>>

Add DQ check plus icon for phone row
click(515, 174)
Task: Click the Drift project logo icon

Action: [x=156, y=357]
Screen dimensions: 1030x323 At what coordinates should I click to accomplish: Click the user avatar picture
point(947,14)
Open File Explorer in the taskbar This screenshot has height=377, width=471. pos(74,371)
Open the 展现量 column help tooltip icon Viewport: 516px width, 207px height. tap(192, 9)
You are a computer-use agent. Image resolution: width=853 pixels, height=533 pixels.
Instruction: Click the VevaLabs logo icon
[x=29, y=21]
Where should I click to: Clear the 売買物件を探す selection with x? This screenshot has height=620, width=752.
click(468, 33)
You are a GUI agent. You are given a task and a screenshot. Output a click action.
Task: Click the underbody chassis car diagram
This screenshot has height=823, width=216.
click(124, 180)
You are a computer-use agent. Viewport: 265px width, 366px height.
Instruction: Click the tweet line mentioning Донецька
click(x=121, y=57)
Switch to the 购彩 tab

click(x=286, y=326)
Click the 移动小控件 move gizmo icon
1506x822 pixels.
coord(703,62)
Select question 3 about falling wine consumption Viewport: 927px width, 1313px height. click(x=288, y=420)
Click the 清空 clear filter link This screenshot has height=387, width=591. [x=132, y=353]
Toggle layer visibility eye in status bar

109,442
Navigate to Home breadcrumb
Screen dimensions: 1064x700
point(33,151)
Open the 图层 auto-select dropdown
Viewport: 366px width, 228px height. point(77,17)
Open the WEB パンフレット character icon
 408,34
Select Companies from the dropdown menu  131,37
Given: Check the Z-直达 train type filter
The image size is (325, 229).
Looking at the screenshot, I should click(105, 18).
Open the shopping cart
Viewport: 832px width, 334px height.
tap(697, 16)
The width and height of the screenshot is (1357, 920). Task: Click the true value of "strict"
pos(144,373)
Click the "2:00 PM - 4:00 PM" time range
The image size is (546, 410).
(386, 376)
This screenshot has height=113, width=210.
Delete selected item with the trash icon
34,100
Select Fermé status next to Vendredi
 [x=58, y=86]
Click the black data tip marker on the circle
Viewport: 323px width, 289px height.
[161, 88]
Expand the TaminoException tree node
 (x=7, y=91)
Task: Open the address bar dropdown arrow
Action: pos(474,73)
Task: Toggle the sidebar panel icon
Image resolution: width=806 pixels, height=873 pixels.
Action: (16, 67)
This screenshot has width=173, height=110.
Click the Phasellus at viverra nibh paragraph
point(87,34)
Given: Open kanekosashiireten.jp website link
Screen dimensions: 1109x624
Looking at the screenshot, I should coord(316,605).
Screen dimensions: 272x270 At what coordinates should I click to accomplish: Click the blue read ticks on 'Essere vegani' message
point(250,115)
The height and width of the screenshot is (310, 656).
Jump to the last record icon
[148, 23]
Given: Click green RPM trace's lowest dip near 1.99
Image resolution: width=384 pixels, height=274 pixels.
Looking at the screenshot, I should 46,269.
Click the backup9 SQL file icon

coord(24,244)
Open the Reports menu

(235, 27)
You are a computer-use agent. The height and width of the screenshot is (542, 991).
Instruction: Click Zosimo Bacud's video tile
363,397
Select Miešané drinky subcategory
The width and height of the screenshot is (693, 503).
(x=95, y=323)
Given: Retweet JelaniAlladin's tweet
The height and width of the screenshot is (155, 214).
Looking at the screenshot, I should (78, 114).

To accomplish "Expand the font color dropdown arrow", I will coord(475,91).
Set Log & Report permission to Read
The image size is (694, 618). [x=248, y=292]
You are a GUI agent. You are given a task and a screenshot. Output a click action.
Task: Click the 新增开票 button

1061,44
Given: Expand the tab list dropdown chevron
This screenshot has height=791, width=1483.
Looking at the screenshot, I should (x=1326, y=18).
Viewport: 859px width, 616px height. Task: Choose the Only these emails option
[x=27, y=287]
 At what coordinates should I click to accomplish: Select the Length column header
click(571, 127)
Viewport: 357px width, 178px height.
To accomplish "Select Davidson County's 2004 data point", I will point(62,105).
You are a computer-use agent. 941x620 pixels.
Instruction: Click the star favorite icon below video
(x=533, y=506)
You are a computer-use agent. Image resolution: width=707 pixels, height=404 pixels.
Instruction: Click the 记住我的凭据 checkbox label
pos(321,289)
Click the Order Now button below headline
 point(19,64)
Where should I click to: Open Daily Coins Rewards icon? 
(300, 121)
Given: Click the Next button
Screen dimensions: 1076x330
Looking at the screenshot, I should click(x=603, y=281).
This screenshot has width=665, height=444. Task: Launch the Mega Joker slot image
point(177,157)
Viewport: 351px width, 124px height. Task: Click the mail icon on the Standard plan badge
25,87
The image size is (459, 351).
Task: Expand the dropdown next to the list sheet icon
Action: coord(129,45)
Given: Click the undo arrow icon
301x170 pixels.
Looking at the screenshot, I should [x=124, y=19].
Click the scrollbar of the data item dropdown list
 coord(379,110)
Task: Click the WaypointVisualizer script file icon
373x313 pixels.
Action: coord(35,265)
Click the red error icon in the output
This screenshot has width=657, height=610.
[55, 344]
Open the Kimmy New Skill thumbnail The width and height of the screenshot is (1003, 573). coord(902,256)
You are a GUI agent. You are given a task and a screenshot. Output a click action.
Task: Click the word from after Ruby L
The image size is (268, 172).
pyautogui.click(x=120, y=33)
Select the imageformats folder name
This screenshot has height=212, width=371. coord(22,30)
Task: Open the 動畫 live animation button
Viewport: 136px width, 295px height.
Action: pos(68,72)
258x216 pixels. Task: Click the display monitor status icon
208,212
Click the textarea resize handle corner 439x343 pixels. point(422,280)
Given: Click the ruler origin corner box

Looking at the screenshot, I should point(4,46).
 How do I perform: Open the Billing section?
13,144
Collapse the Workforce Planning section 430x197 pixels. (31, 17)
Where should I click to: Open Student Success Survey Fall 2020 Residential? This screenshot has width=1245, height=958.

<<

Of the entries above, transcribe exactly those lines that fall between the line containing "Given: Click green" and the line containing "You are a computer-use agent. The", together with those two lines.

_Exercise output_.
Given: Click green RPM trace's lowest dip near 1.99
Image resolution: width=384 pixels, height=274 pixels.
Looking at the screenshot, I should 46,269.
Click the backup9 SQL file icon

coord(24,244)
Open the Reports menu

(235, 27)
You are a computer-use agent. The height and width of the screenshot is (542, 991).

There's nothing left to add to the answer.